» **Your instructions**:
Each entry below should be printed exactly as given.

======== Materials provided

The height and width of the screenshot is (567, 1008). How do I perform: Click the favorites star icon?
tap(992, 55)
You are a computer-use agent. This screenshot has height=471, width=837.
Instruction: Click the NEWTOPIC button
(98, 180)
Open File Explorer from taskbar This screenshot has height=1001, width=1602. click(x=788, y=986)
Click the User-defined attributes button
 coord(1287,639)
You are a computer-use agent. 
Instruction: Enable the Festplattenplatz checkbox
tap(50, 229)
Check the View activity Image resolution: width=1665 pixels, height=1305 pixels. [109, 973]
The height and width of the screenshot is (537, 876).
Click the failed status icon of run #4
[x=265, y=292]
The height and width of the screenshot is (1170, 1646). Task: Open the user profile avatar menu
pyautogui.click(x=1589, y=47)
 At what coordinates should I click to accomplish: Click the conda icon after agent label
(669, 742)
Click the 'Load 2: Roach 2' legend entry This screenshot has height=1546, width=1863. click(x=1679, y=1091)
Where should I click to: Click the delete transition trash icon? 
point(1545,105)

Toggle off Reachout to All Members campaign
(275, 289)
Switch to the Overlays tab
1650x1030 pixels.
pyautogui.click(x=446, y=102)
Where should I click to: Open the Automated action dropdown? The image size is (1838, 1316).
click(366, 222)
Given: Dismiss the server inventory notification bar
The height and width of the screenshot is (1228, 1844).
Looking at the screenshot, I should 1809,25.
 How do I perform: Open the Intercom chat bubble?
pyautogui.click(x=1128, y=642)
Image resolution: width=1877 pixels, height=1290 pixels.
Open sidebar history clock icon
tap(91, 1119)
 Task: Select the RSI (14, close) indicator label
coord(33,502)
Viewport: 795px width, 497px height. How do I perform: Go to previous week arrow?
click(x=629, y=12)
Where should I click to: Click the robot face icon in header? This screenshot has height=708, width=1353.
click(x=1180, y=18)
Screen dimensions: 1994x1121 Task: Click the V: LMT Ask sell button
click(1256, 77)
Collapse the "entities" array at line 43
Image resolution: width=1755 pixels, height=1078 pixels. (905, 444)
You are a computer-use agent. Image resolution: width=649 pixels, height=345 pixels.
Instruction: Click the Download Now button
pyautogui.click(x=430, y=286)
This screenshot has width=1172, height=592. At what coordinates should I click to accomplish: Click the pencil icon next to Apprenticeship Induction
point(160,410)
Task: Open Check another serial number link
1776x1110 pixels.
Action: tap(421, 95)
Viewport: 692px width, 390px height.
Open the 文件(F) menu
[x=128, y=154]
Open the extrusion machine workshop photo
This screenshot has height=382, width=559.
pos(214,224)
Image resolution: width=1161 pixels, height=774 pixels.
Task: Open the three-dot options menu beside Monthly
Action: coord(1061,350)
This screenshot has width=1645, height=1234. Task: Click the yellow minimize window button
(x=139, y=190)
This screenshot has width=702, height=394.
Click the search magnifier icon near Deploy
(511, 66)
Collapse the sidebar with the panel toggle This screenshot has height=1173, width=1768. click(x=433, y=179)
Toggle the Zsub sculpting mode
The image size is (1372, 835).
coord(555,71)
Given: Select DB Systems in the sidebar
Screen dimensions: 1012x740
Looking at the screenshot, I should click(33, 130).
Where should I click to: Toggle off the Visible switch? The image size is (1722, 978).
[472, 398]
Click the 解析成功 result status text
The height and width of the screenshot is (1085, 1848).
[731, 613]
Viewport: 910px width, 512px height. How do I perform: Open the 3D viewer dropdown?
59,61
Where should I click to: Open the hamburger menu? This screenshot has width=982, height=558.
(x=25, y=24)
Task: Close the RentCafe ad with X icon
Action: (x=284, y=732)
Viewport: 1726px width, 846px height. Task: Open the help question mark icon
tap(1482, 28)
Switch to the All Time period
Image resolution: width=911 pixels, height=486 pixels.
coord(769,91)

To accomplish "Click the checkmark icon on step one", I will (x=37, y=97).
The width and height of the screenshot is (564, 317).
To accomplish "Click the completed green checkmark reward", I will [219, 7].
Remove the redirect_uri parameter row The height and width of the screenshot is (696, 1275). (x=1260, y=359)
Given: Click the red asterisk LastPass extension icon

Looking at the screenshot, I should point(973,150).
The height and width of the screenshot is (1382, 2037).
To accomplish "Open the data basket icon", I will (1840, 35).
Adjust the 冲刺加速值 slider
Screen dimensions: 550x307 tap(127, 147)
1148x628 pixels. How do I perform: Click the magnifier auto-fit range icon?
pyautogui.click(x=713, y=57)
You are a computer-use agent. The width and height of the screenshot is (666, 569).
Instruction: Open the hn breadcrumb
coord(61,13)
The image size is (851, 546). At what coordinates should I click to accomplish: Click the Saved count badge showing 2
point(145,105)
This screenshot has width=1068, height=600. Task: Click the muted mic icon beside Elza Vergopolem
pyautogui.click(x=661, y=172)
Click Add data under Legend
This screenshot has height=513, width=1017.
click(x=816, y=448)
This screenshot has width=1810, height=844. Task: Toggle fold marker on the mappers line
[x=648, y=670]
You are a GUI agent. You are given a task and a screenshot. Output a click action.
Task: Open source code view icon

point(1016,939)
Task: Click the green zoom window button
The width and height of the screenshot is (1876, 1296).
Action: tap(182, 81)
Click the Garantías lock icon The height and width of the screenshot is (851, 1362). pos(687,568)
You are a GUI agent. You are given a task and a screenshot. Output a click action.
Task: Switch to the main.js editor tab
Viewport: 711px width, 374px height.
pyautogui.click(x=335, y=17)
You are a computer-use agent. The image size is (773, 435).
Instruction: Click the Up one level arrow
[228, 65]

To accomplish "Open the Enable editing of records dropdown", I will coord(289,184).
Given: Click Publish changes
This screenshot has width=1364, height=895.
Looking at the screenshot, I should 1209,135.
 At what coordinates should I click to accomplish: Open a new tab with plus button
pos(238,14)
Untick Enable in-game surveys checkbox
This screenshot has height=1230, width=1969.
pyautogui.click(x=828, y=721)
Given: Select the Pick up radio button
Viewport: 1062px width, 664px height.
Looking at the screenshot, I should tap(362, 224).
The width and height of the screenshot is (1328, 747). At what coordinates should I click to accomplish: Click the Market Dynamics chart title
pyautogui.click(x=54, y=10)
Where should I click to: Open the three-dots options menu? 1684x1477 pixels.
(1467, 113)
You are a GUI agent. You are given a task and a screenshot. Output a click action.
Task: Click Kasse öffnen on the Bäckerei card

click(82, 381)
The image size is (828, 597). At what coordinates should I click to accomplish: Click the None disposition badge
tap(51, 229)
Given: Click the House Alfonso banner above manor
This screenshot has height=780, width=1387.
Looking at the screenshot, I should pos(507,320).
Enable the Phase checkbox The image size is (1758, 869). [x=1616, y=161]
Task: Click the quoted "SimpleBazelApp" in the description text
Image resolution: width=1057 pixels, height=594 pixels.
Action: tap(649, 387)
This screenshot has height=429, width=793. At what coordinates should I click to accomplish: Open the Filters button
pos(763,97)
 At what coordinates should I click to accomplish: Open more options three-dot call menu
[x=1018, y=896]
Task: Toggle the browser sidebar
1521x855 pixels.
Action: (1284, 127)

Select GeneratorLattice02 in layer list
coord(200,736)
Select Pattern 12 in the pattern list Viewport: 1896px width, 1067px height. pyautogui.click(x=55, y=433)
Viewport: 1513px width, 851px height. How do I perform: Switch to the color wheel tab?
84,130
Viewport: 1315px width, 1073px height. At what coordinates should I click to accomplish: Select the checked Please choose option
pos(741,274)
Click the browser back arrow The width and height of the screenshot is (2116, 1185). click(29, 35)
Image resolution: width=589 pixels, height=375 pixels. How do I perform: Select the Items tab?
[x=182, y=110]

================

» **Result for this task**:
The height and width of the screenshot is (567, 1008). How do I perform: Click the favorites star icon?
tap(992, 55)
You are a computer-use agent. This screenshot has height=471, width=837.
Instruction: Click the NEWTOPIC button
(98, 180)
Open File Explorer from taskbar This screenshot has height=1001, width=1602. click(x=788, y=986)
Click the User-defined attributes button
 coord(1287,639)
You are a computer-use agent. 
Instruction: Enable the Festplattenplatz checkbox
tap(50, 229)
Check the View activity Image resolution: width=1665 pixels, height=1305 pixels. [109, 973]
The height and width of the screenshot is (537, 876).
Click the failed status icon of run #4
[x=265, y=292]
The height and width of the screenshot is (1170, 1646). Task: Open the user profile avatar menu
pyautogui.click(x=1589, y=47)
 At what coordinates should I click to accomplish: Click the conda icon after agent label
(669, 742)
Click the 'Load 2: Roach 2' legend entry This screenshot has height=1546, width=1863. click(x=1679, y=1091)
Where should I click to: Click the delete transition trash icon? 
point(1545,105)

Toggle off Reachout to All Members campaign
(275, 289)
Switch to the Overlays tab
1650x1030 pixels.
pyautogui.click(x=446, y=102)
Where should I click to: Open the Automated action dropdown? The image size is (1838, 1316).
click(366, 222)
Given: Dismiss the server inventory notification bar
The height and width of the screenshot is (1228, 1844).
Looking at the screenshot, I should 1809,25.
 How do I perform: Open the Intercom chat bubble?
pyautogui.click(x=1128, y=642)
Image resolution: width=1877 pixels, height=1290 pixels.
Open sidebar history clock icon
tap(91, 1119)
 Task: Select the RSI (14, close) indicator label
coord(33,502)
Viewport: 795px width, 497px height. How do I perform: Go to previous week arrow?
click(x=629, y=12)
Where should I click to: Click the robot face icon in header? This screenshot has height=708, width=1353.
click(x=1180, y=18)
Screen dimensions: 1994x1121 Task: Click the V: LMT Ask sell button
click(1256, 77)
Collapse the "entities" array at line 43
Image resolution: width=1755 pixels, height=1078 pixels. (905, 444)
You are a computer-use agent. Image resolution: width=649 pixels, height=345 pixels.
Instruction: Click the Download Now button
pyautogui.click(x=430, y=286)
This screenshot has width=1172, height=592. At what coordinates should I click to accomplish: Click the pencil icon next to Apprenticeship Induction
point(160,410)
Task: Open Check another serial number link
1776x1110 pixels.
Action: tap(421, 95)
Viewport: 692px width, 390px height.
Open the 文件(F) menu
[x=128, y=154]
Open the extrusion machine workshop photo
This screenshot has height=382, width=559.
pos(214,224)
Image resolution: width=1161 pixels, height=774 pixels.
Task: Open the three-dot options menu beside Monthly
Action: coord(1061,350)
This screenshot has width=1645, height=1234. Task: Click the yellow minimize window button
(x=139, y=190)
This screenshot has width=702, height=394.
Click the search magnifier icon near Deploy
(511, 66)
Collapse the sidebar with the panel toggle This screenshot has height=1173, width=1768. click(x=433, y=179)
Toggle the Zsub sculpting mode
The image size is (1372, 835).
coord(555,71)
Given: Select DB Systems in the sidebar
Screen dimensions: 1012x740
Looking at the screenshot, I should click(33, 130).
Where should I click to: Toggle off the Visible switch? The image size is (1722, 978).
[472, 398]
Click the 解析成功 result status text
The height and width of the screenshot is (1085, 1848).
[731, 613]
Viewport: 910px width, 512px height. How do I perform: Open the 3D viewer dropdown?
59,61
Where should I click to: Open the hamburger menu? This screenshot has width=982, height=558.
(x=25, y=24)
Task: Close the RentCafe ad with X icon
Action: (x=284, y=732)
Viewport: 1726px width, 846px height. Task: Open the help question mark icon
tap(1482, 28)
Switch to the All Time period
Image resolution: width=911 pixels, height=486 pixels.
coord(769,91)

To accomplish "Click the checkmark icon on step one", I will (x=37, y=97).
The width and height of the screenshot is (564, 317).
To accomplish "Click the completed green checkmark reward", I will [219, 7].
Remove the redirect_uri parameter row The height and width of the screenshot is (696, 1275). (x=1260, y=359)
Given: Click the red asterisk LastPass extension icon

Looking at the screenshot, I should point(973,150).
The height and width of the screenshot is (1382, 2037).
To accomplish "Open the data basket icon", I will (1840, 35).
Adjust the 冲刺加速值 slider
Screen dimensions: 550x307 tap(127, 147)
1148x628 pixels. How do I perform: Click the magnifier auto-fit range icon?
pyautogui.click(x=713, y=57)
You are a computer-use agent. The width and height of the screenshot is (666, 569).
Instruction: Open the hn breadcrumb
coord(61,13)
The image size is (851, 546). At what coordinates should I click to accomplish: Click the Saved count badge showing 2
point(145,105)
This screenshot has width=1068, height=600. Task: Click the muted mic icon beside Elza Vergopolem
pyautogui.click(x=661, y=172)
Click Add data under Legend
This screenshot has height=513, width=1017.
click(x=816, y=448)
This screenshot has width=1810, height=844. Task: Toggle fold marker on the mappers line
[x=648, y=670]
You are a GUI agent. You are given a task and a screenshot. Output a click action.
Task: Open source code view icon

point(1016,939)
Task: Click the green zoom window button
The width and height of the screenshot is (1876, 1296).
Action: tap(182, 81)
Click the Garantías lock icon The height and width of the screenshot is (851, 1362). pos(687,568)
You are a GUI agent. You are given a task and a screenshot. Output a click action.
Task: Switch to the main.js editor tab
Viewport: 711px width, 374px height.
pyautogui.click(x=335, y=17)
You are a computer-use agent. The image size is (773, 435).
Instruction: Click the Up one level arrow
[228, 65]

To accomplish "Open the Enable editing of records dropdown", I will coord(289,184).
Given: Click Publish changes
This screenshot has width=1364, height=895.
Looking at the screenshot, I should 1209,135.
 At what coordinates should I click to accomplish: Open a new tab with plus button
pos(238,14)
Untick Enable in-game surveys checkbox
This screenshot has height=1230, width=1969.
pyautogui.click(x=828, y=721)
Given: Select the Pick up radio button
Viewport: 1062px width, 664px height.
Looking at the screenshot, I should tap(362, 224).
The width and height of the screenshot is (1328, 747). At what coordinates should I click to accomplish: Click the Market Dynamics chart title
pyautogui.click(x=54, y=10)
Where should I click to: Open the three-dots options menu? 1684x1477 pixels.
(1467, 113)
You are a GUI agent. You are given a task and a screenshot. Output a click action.
Task: Click Kasse öffnen on the Bäckerei card

click(82, 381)
The image size is (828, 597). At what coordinates should I click to accomplish: Click the None disposition badge
tap(51, 229)
Given: Click the House Alfonso banner above manor
This screenshot has height=780, width=1387.
Looking at the screenshot, I should pos(507,320).
Enable the Phase checkbox The image size is (1758, 869). [x=1616, y=161]
Task: Click the quoted "SimpleBazelApp" in the description text
Image resolution: width=1057 pixels, height=594 pixels.
Action: tap(649, 387)
This screenshot has height=429, width=793. At what coordinates should I click to accomplish: Open the Filters button
pos(763,97)
 At what coordinates should I click to accomplish: Open more options three-dot call menu
[x=1018, y=896]
Task: Toggle the browser sidebar
1521x855 pixels.
Action: (1284, 127)

Select GeneratorLattice02 in layer list
coord(200,736)
Select Pattern 12 in the pattern list Viewport: 1896px width, 1067px height. pyautogui.click(x=55, y=433)
Viewport: 1513px width, 851px height. How do I perform: Switch to the color wheel tab?
84,130
Viewport: 1315px width, 1073px height. At what coordinates should I click to accomplish: Select the checked Please choose option
pos(741,274)
Click the browser back arrow The width and height of the screenshot is (2116, 1185). click(29, 35)
Image resolution: width=589 pixels, height=375 pixels. How do I perform: Select the Items tab?
[x=182, y=110]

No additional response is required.